[Opening LISTED ENTRIES section]

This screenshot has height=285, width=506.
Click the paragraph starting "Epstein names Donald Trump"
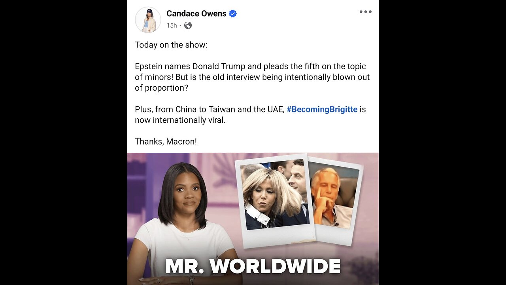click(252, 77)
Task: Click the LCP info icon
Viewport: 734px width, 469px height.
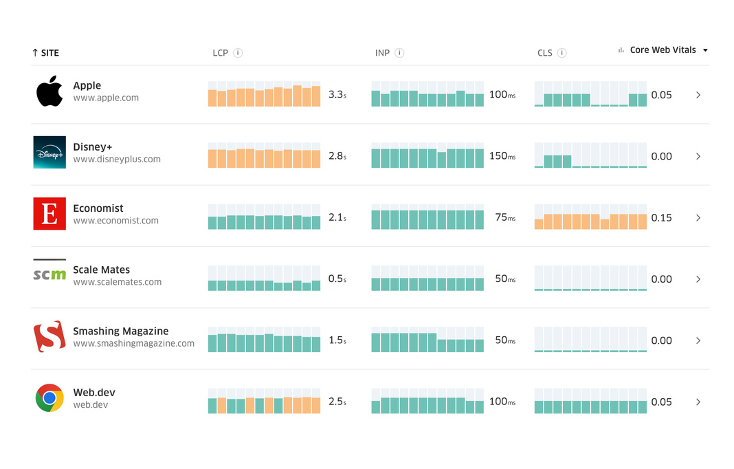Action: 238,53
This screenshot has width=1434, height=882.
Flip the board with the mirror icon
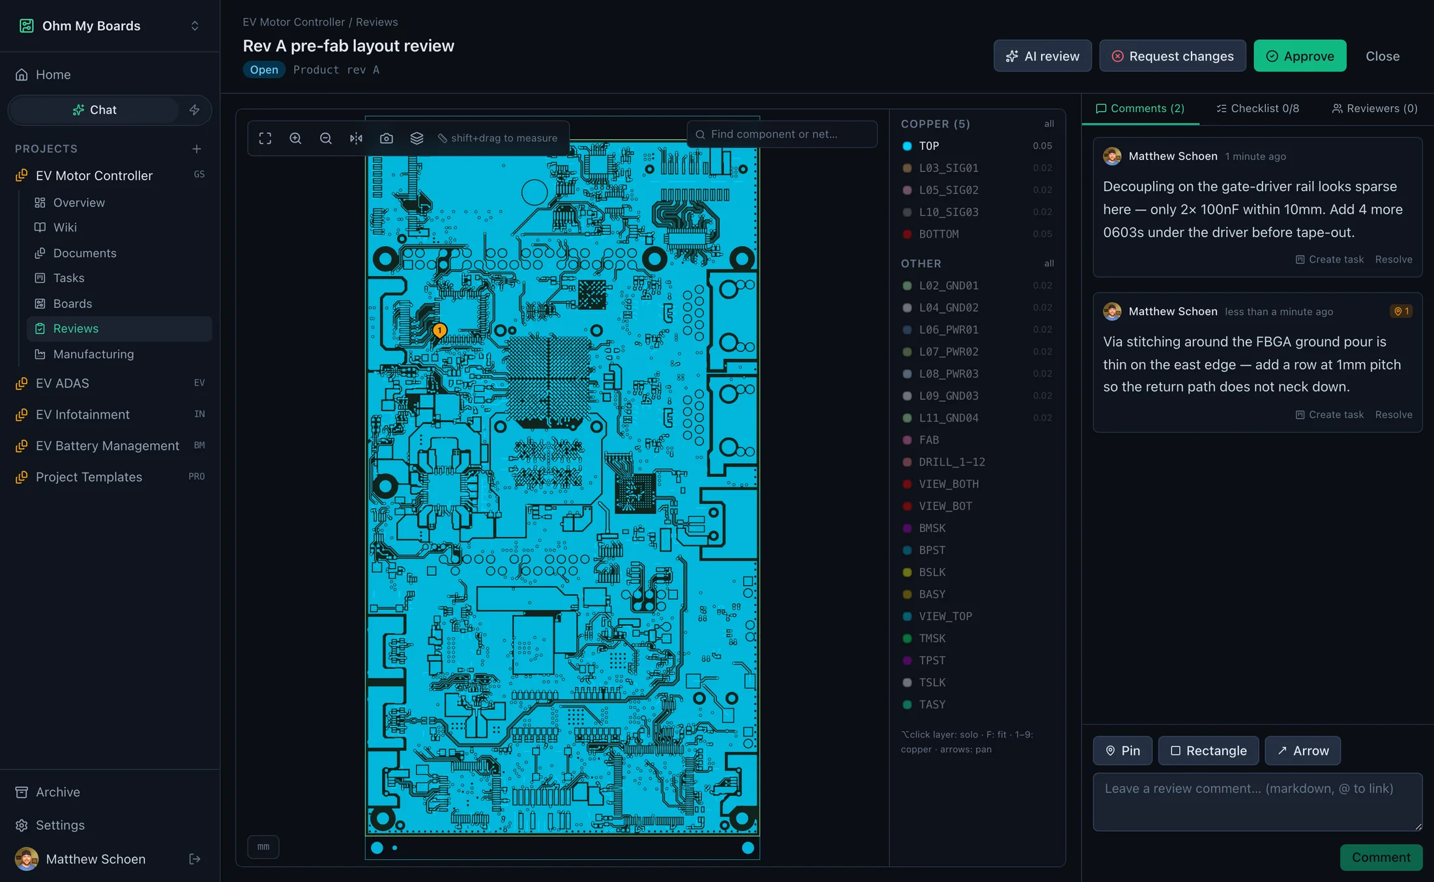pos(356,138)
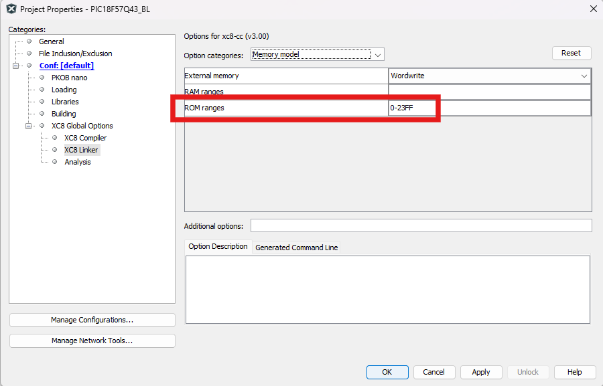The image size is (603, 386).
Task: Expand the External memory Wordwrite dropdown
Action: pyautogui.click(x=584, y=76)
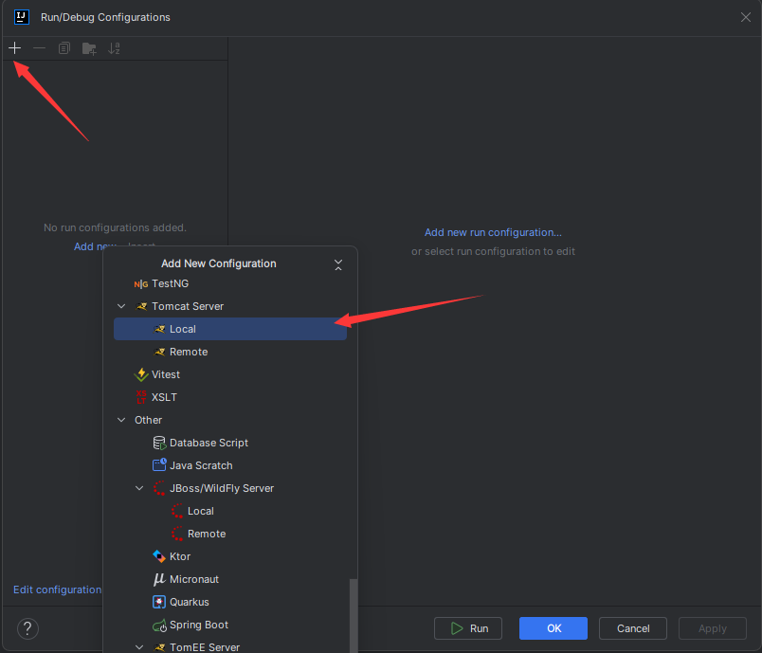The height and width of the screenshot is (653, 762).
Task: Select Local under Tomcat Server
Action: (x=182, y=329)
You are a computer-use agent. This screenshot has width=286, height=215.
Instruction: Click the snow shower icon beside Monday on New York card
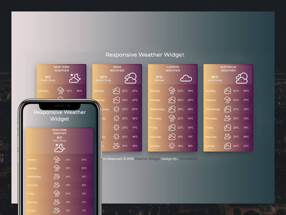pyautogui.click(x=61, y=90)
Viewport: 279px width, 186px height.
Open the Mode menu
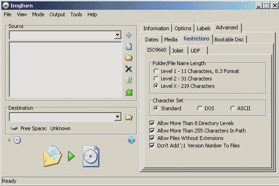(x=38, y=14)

[Closing LISTED ENTRIES section]
[Opening LISTED ENTRIES section]

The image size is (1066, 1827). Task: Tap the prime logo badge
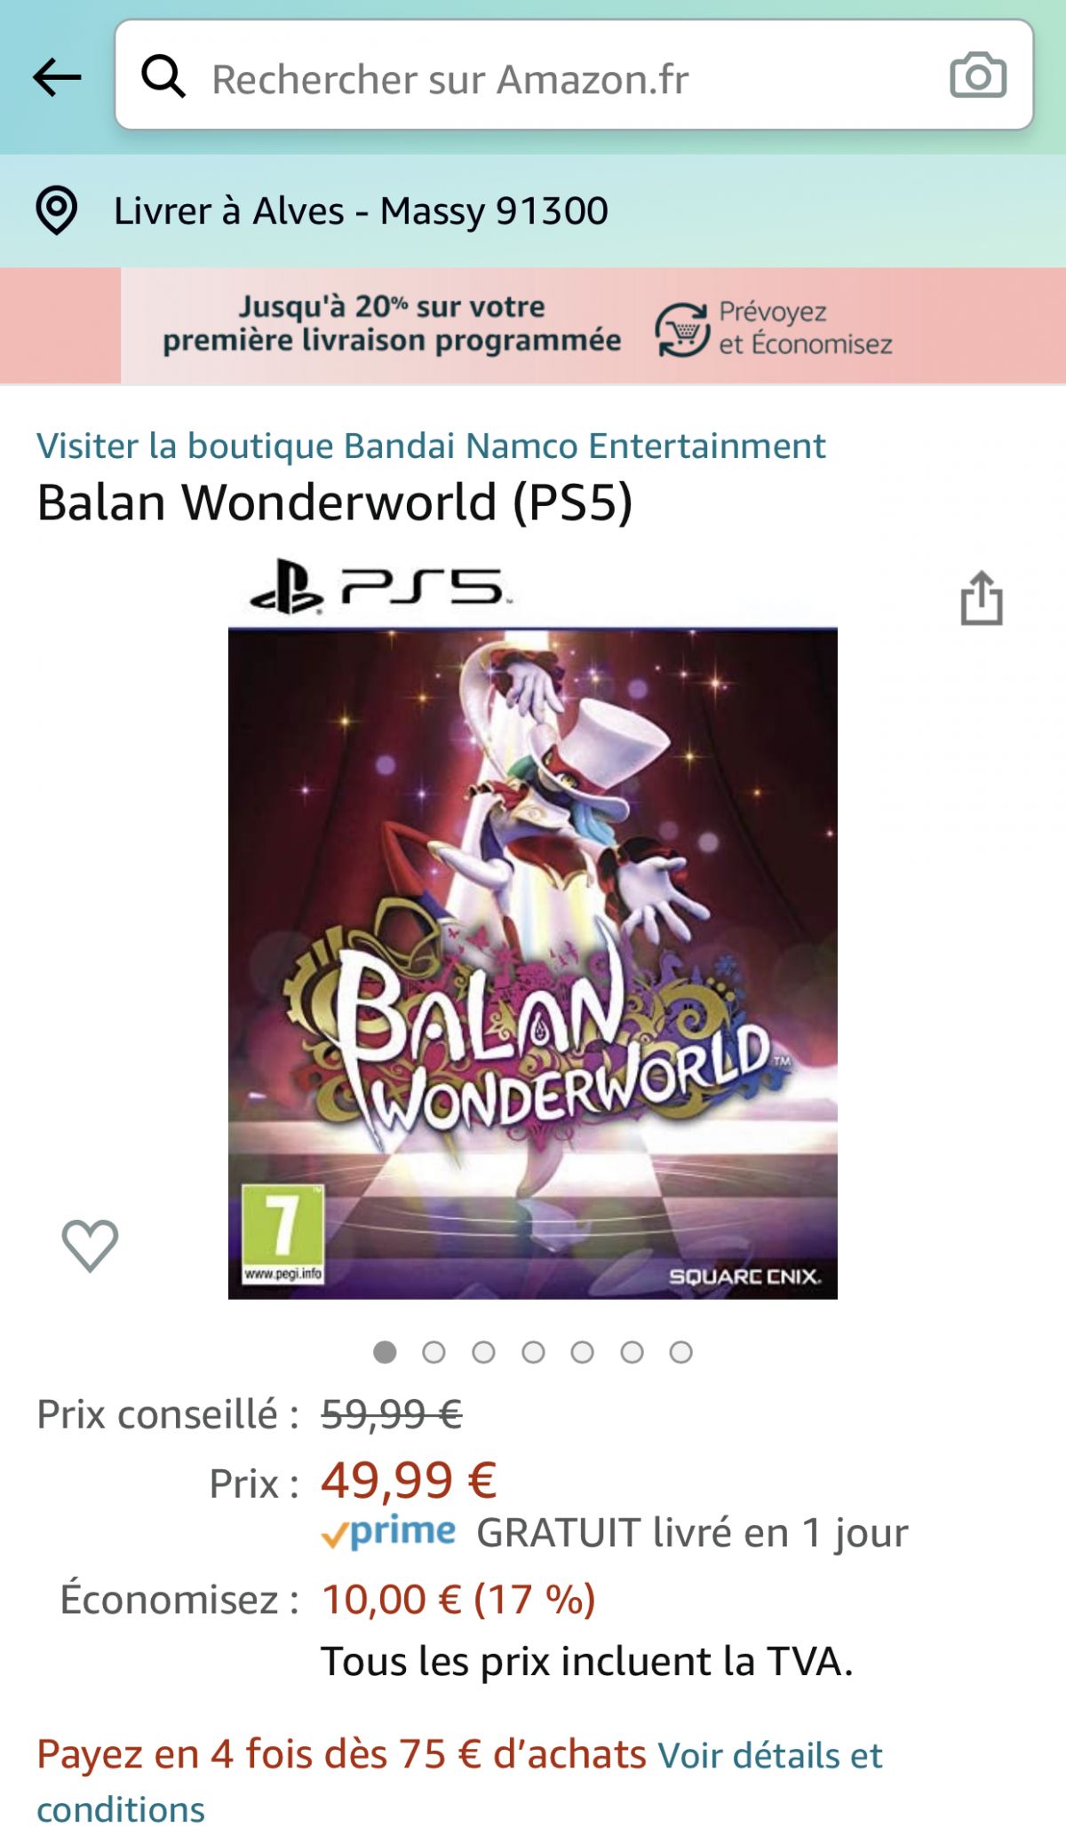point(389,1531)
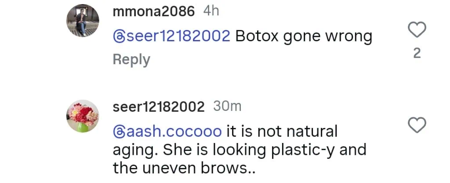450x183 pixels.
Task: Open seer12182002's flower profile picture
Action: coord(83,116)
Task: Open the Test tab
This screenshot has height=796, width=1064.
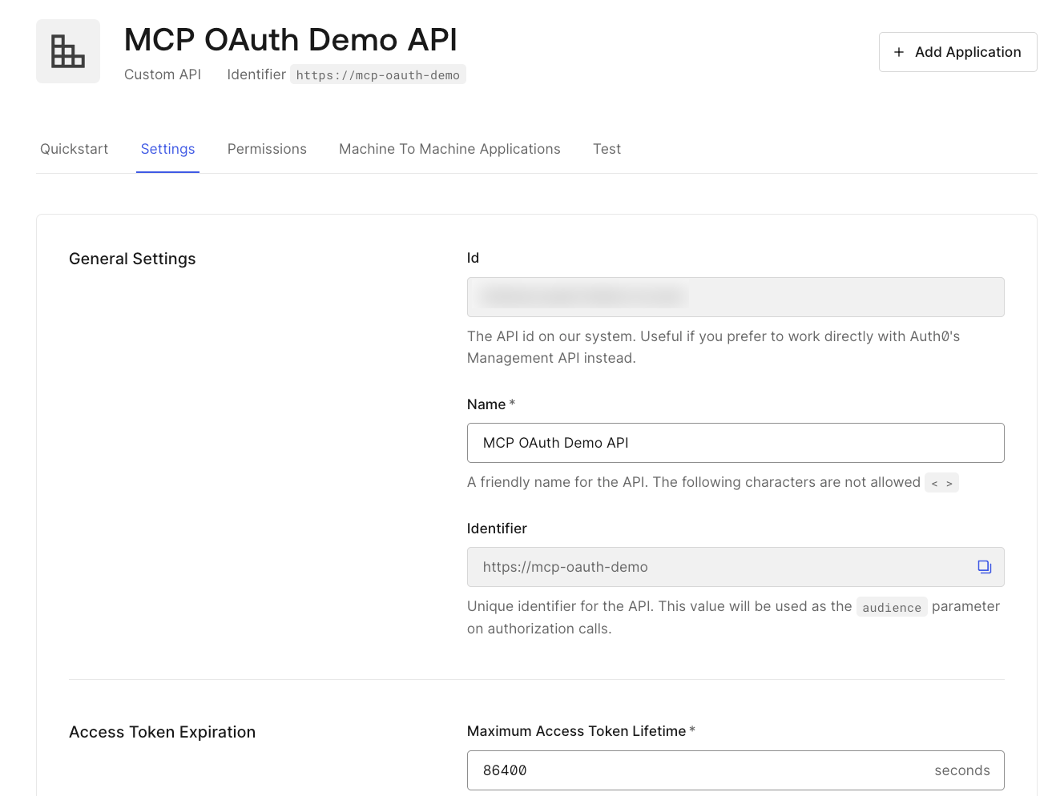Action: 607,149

[Closing LISTED ENTRIES section]
[Opening LISTED ENTRIES section]

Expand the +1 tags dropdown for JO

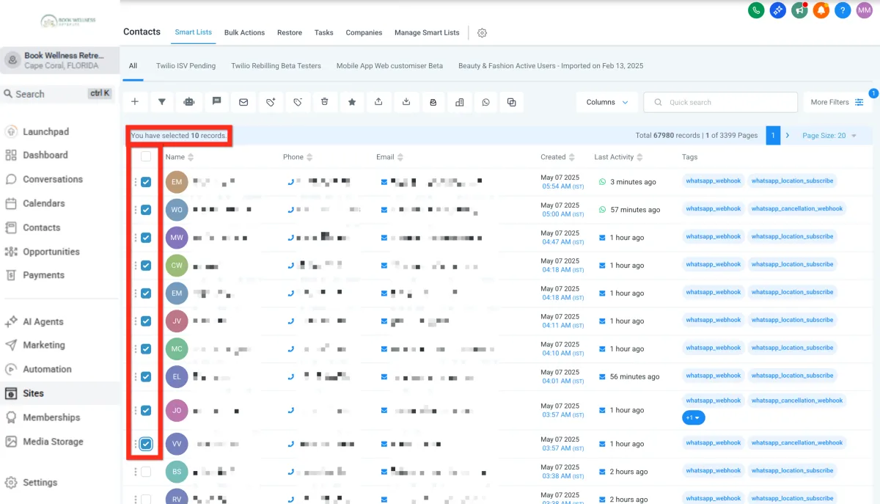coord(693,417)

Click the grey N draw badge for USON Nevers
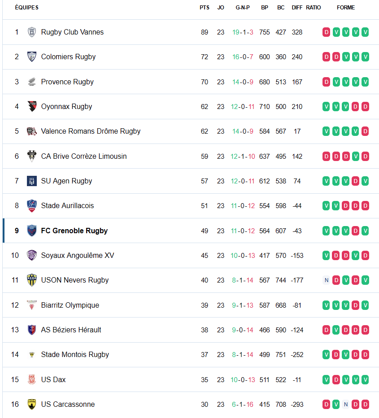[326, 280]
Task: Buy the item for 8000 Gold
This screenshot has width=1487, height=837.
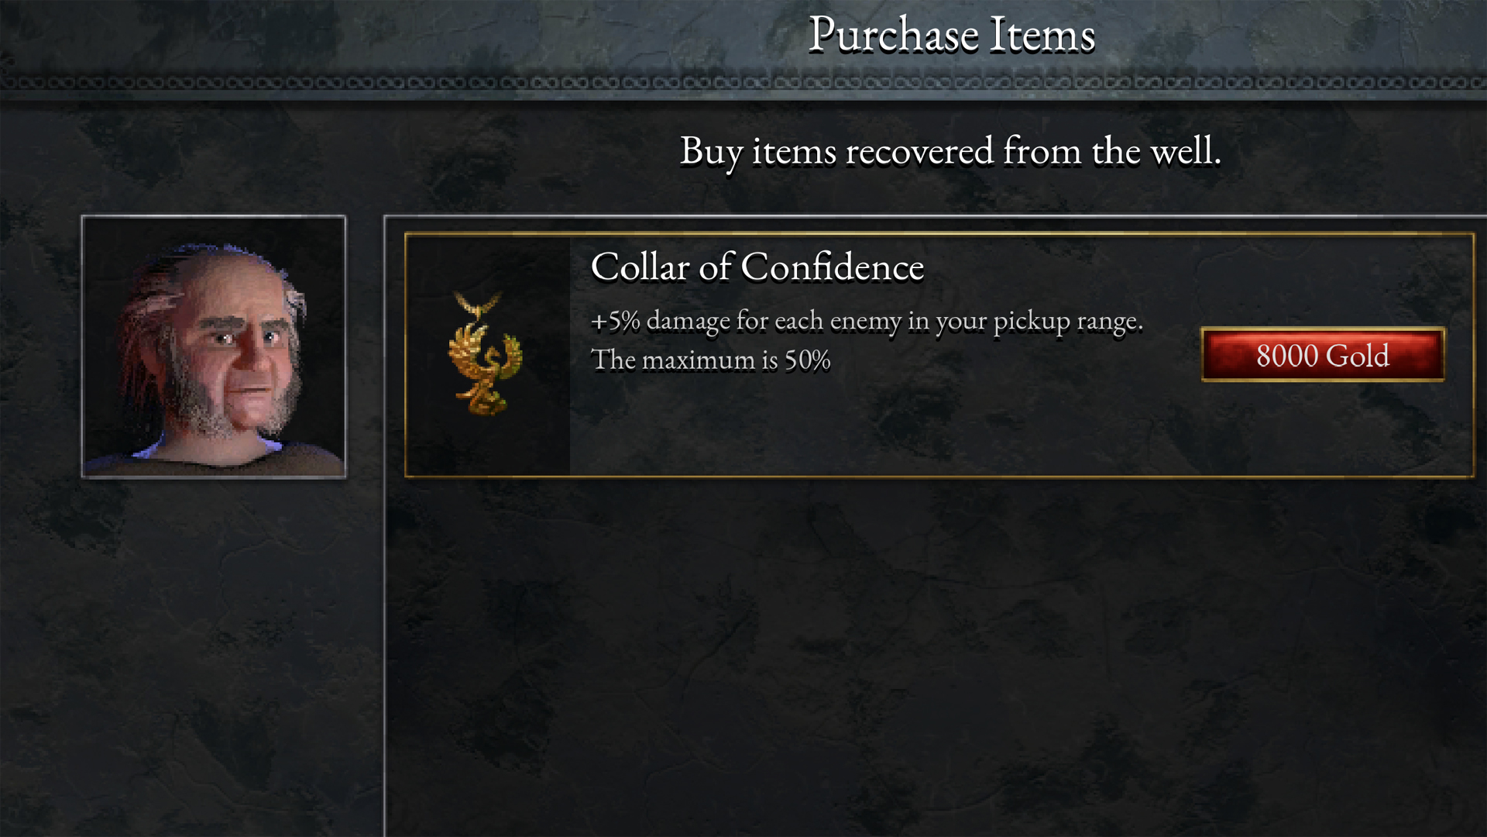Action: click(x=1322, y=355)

[Closing LISTED ENTRIES section]

TASK ITEM:
Both the line above containing "This screenshot has height=285, width=506." and the line containing "This screenshot has width=1434, height=882." belong in the copy, along with every line between them; print these exactly and omit the pictures.

PROBLEM SOLUTION:
This screenshot has height=285, width=506.
Click the paragraph starting "Epstein names Donald Trump"
click(252, 77)
Task: Click the LCP info icon
Viewport: 734px width, 469px height.
Action: 238,53
This screenshot has width=1434, height=882.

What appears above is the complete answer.